2) As Justin Martyr noted in the 150s A.D., a bit of water is mixed into the wine at Mass. This is for two reasons. One, it reminds us of the blood and water which flowed from the side of Christ (John 19:34), a separation which clearly signalled that Christ had died. The Congregation of the Passion draws a number of Biblical connections here. Two, the waters -both in Mass and in John 19:34 – signify Baptism. The Baptized are united to the Passion of Christ. Romans 6:3, “Or do you not know that as many of us as were baptized into Christ Jesus were baptized into His death?” So the waters of Baptism are our entrance into Christ’s bloody Atoning Death.

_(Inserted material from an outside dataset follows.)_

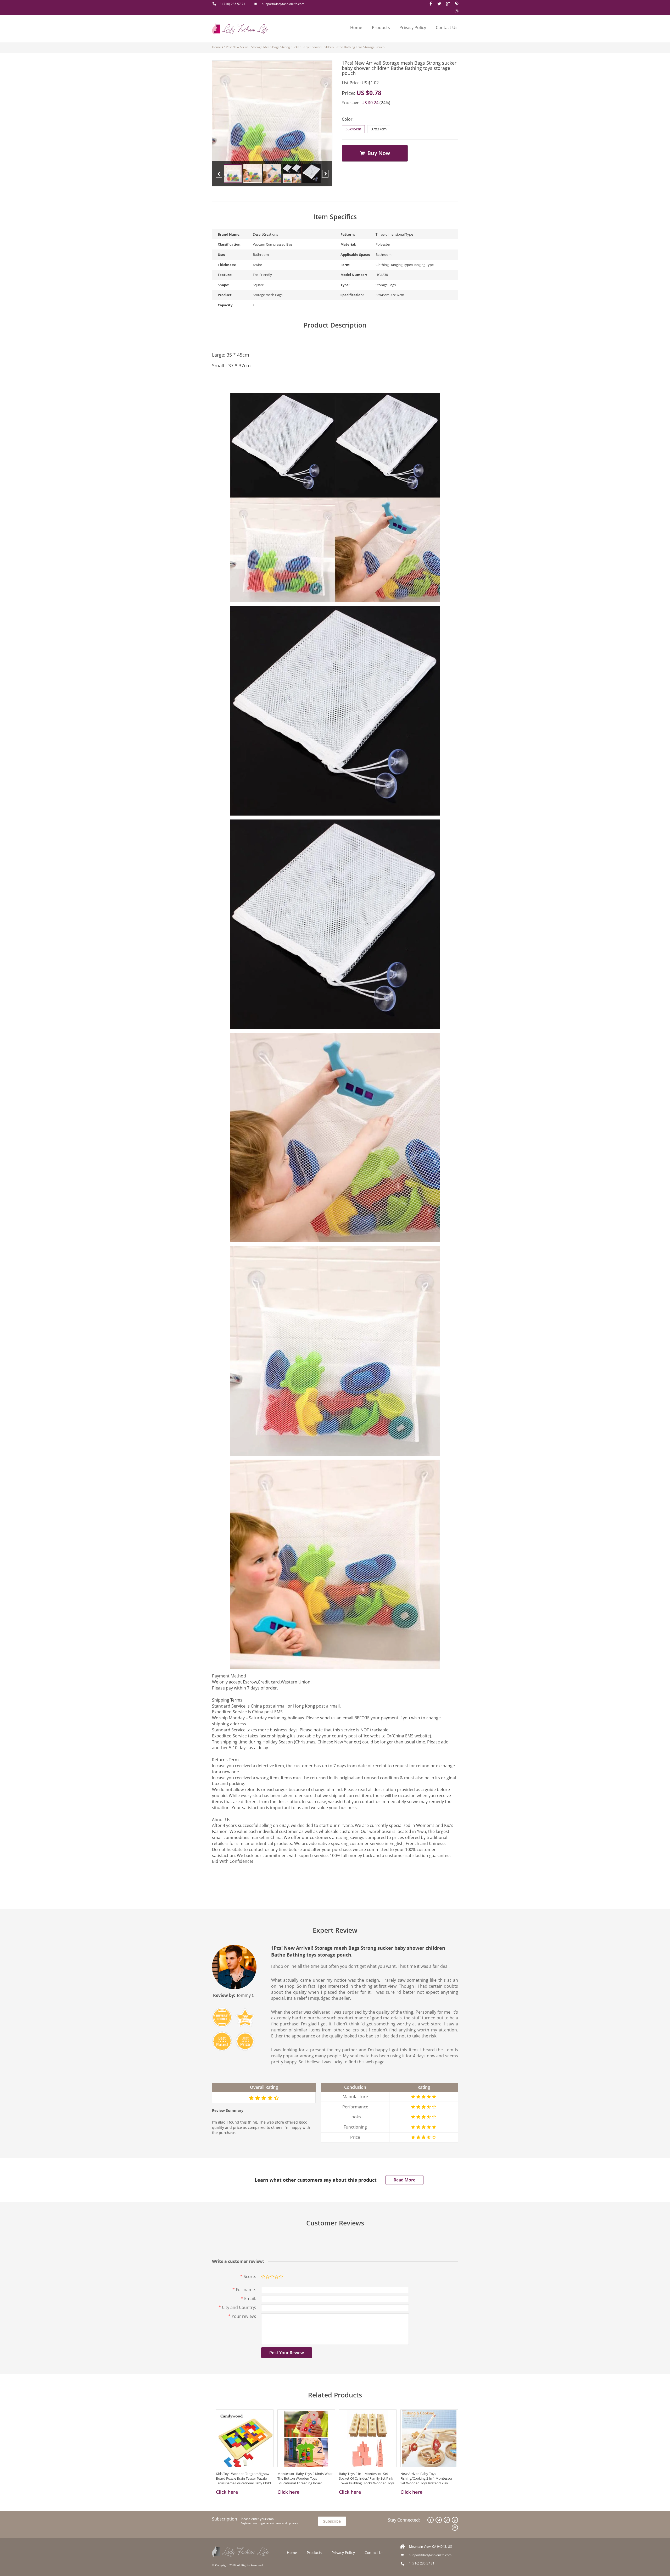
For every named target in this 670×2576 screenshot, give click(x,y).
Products (381, 27)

The mixing of water and wine signify us becoming truly one with Christ. It’s a small bit of water compared to the amount of wine, because the Eucharist celebrates His Death, rather than our Baptism. Our Baptism is significant because it joins us to His Death. If the amounts were reversed, the emphasis would be on us, not Him.
3) Both bread and wine are unique in that many things become one. Consider a bowl of pasta. You might consider it one thing, but you can draw out individual stands: one can be separated from the rest. In contrast, a single drop of wine probably contains juices from numerous grapes, just as a single chunk of bread contains various grains. The grains and grapes become literally inseparable when they become bread and wine. It’s irreversible. The Didache, a Church text from about A.D. 63, has as part of the blessing over the bread in Chapter 9, “Even as this broken bread was scattered over the hills, and was gathered together and became one, so let Thy Church be gathered together from the ends of the earth into Thy kingdom.” 1 Corinthians 10:17, “Because there is one Loaf, we, who are many, are one Body, for we all partake of the one Loaf.”
4) Both bread and wine become one through dying. The grain is crushed, the grapes are stamped. Romans 6:4, “We were therefore buried with him through baptism into death in order that, just as Christ was raised from the dead through the glory of the Father, we too may live a new life.” We must die to ourselves to receive Eternal Life. Likewise, Christ Himself must die so that we may receive Eternal Life. Isaiah 53:5, “But He was pierced for our transgressions, He was crushed for our iniquities; the punishment that brought us peace was upon Him, and by His wounds we are healed.”
All of this is why the sacred elements are bread and wine (mixed with a bit of water). Which is why it’s so depressing to read this headlines from the Episcopal Diocese of Iowa: “A simple fish and honey supper adds meaning to Maundy Thursday at Perry,” as if the Last Supper needed meaning “added” to it by some cocksure Iowans. Worse, the article explains that “Bread and fish represent the gospel loaves and fishes as symbols of the Eucharist.” Fish as a symbol of the Eucharist? Did nobody give Christ the memo on this one? Since one of the signifiers of the actual Eucharistic elements is that it’s many things dying to itself, and becoming united into an inseparable thing (like grapes becoming wine and wheat becoming bread), I propose that the Iowan Episcopalians use the Bass-O-Matic ’76 to turn the fish into a delicious fish shake. Talk about turning heretical lemons into lemonade!